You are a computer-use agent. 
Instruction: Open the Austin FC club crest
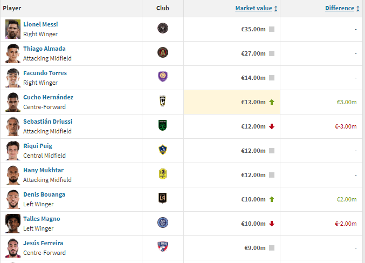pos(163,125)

---

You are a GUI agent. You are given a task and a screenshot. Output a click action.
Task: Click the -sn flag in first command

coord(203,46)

ACTIVITY: Only lines with the word "agent" are wanted; pull each of them from the records.

OUTPUT OF THE TASK:
You are a computer-use agent. 
You are a GUI agent. You are given a task and a screenshot. Output a click action.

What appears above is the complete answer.